Spartan Bravery and the Difference Between Courage and Boldness

What was the core difference between Athens and Sparta? The Spartan naval admiral Lysander stands before thousands of Spartans and their allies in the lead-up to the Battle of Notium and gives them a rousing speech. In it, he lays out the differences between Athens and Sparta and makes the case for why the Spartan way of life is superior, and why, in the end, his men will prevail.

For Lysander, the heart of what separates Spartans from Athenians is this:
“We, Spartans and Peloponnesians, possess courage.
Our enemies possess boldness.
They own thrasytes, we andreia.
Pay attention, brothers. Here is a profound and irreconcilable division.”

For the Greeks, the word andreia meant both courage and manliness. Courage was the sine qua non of being a mature man; the two qualities were inextricably intertwined.
Thrasytes, on the other hand, was more of a boyish trait.
“The bold man is prideful, brazen, ambitious,” Lysander explained. “The brave man calm, God-fearing, steady.”

While Lysander set up a stark dichotomy between boldness and courage, acting with the former can occasionally be useful even for a grown man; sometimes impulsive, even reckless action is needed to seize a fleeting opportunity.
But where boldness exists, it must always be coupled and harnessed with courage; courage must be the prevailing quality of a man’s character.

Boldness Is Impatient and Fickle; Courage Is Steady and Enduring

“Boldness honors two things only: novelty and success. It feeds on them and without them dies.”
“Boldness is impatient. Courage is long-suffering. Boldness cannot endure hardship or delay; it is ravenous, it must feed on victory or it dies. Boldness makes its seat upon the air; it is gossamer and phantom. Courage plants its feet upon the earth and draws its strength from God’s holy fundament.”
“The enemy’s weakness is time. Thrasytes is perishable. It is like that fruit, luscious when ripe, which stinks to heaven when it rots.”
“Those qualities most pleasing to heaven, we believe, are courage to endure and contempt for death.”

Many men today often approach their own battles with an Athenian mindset.

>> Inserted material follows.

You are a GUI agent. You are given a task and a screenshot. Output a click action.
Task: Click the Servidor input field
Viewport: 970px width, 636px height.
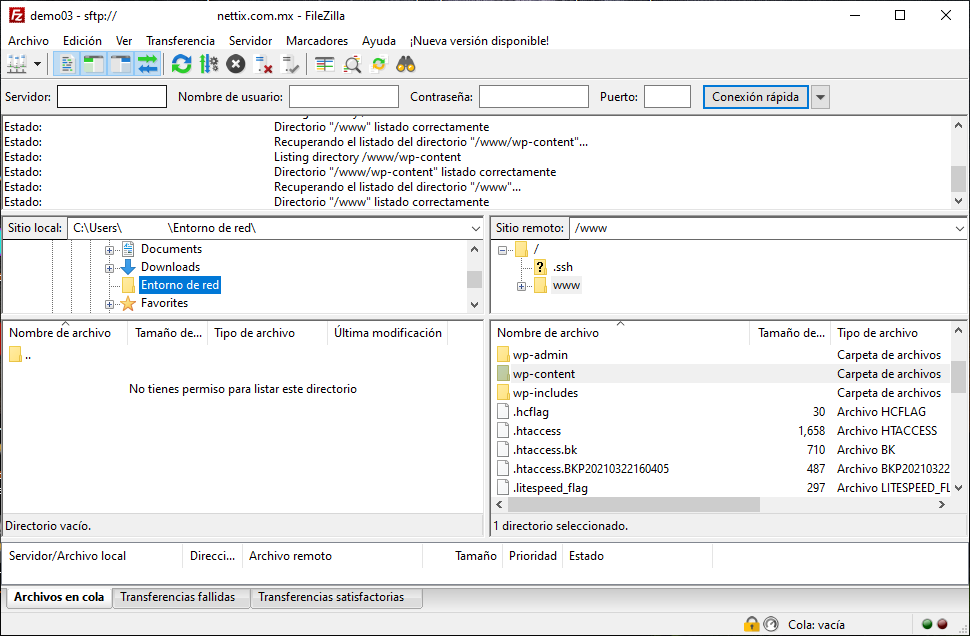[x=112, y=97]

They get a great idea for a business or feel fired up about tackling a new goal. For a few weeks they feel a burning passion and excitement to do what it takes to make their new venture a reality. At first there’s lots of “sexy” stuff to do — pick a band name, choose a weight lifting plan, design their new website. They may find a little initial success, and feel as though they’re skimming through the water, the foam from the waves flying in their face. It’s exhilarating. Victory seems just around the corner.
Then setbacks arrive. Their initial success reaches a plateau. It starts taking a lot longer for things to get going than they anticipated. And there’s a lot more work than they expected. Hard work. Boring work.

Time goes on. They start working on their project less and less. Then they start ignoring it altogether. They make excuses. It feels like a slog, and shouldn’t something you’re passionate about be fun? They decide the problem isn’t their work ethic but simply that they’re pursuing the wrong thing and need to do something else. They get another burning idea; the excitement returns. For awhile. And then the cycle repeats itself.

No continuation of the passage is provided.